» Task prompt
Nothing in the data should be left out or altered when it is retyped.

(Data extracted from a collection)
********************
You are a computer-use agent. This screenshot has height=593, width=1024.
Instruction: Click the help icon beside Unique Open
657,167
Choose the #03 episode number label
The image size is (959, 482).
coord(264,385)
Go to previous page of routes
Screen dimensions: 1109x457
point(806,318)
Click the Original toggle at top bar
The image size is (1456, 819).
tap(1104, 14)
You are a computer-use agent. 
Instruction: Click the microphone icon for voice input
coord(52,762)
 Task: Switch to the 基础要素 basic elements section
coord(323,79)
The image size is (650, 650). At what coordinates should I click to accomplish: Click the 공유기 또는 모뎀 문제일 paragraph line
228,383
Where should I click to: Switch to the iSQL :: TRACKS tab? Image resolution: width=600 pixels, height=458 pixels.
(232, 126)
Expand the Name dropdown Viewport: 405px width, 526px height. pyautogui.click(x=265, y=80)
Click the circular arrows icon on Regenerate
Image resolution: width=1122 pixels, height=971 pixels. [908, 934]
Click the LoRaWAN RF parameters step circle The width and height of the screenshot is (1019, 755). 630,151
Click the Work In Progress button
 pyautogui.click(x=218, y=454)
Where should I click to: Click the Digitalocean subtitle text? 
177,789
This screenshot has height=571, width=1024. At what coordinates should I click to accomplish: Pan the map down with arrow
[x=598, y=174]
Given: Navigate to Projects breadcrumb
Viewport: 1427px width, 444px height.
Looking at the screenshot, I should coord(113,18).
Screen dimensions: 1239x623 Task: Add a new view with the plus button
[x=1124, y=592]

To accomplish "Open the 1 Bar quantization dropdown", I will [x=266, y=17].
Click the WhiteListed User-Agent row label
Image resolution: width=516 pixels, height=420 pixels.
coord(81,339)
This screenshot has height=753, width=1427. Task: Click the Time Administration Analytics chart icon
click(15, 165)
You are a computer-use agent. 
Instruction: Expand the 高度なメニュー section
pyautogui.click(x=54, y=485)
********************
» Response to this exercise
You are a computer-use agent. This screenshot has height=593, width=1024.
Instruction: Click the help icon beside Unique Open
657,167
Choose the #03 episode number label
The image size is (959, 482).
coord(264,385)
Go to previous page of routes
Screen dimensions: 1109x457
point(806,318)
Click the Original toggle at top bar
The image size is (1456, 819).
tap(1104, 14)
You are a computer-use agent. 
Instruction: Click the microphone icon for voice input
coord(52,762)
 Task: Switch to the 基础要素 basic elements section
coord(323,79)
The image size is (650, 650). At what coordinates should I click to accomplish: Click the 공유기 또는 모뎀 문제일 paragraph line
228,383
Where should I click to: Switch to the iSQL :: TRACKS tab? Image resolution: width=600 pixels, height=458 pixels.
(232, 126)
Expand the Name dropdown Viewport: 405px width, 526px height. pyautogui.click(x=265, y=80)
Click the circular arrows icon on Regenerate
Image resolution: width=1122 pixels, height=971 pixels. [908, 934]
Click the LoRaWAN RF parameters step circle The width and height of the screenshot is (1019, 755). 630,151
Click the Work In Progress button
 pyautogui.click(x=218, y=454)
Where should I click to: Click the Digitalocean subtitle text? 
177,789
This screenshot has height=571, width=1024. At what coordinates should I click to accomplish: Pan the map down with arrow
[x=598, y=174]
Given: Navigate to Projects breadcrumb
Viewport: 1427px width, 444px height.
Looking at the screenshot, I should coord(113,18).
Screen dimensions: 1239x623 Task: Add a new view with the plus button
[x=1124, y=592]

To accomplish "Open the 1 Bar quantization dropdown", I will [x=266, y=17].
Click the WhiteListed User-Agent row label
Image resolution: width=516 pixels, height=420 pixels.
coord(81,339)
This screenshot has height=753, width=1427. Task: Click the Time Administration Analytics chart icon
click(15, 165)
You are a computer-use agent. 
Instruction: Expand the 高度なメニュー section
pyautogui.click(x=54, y=485)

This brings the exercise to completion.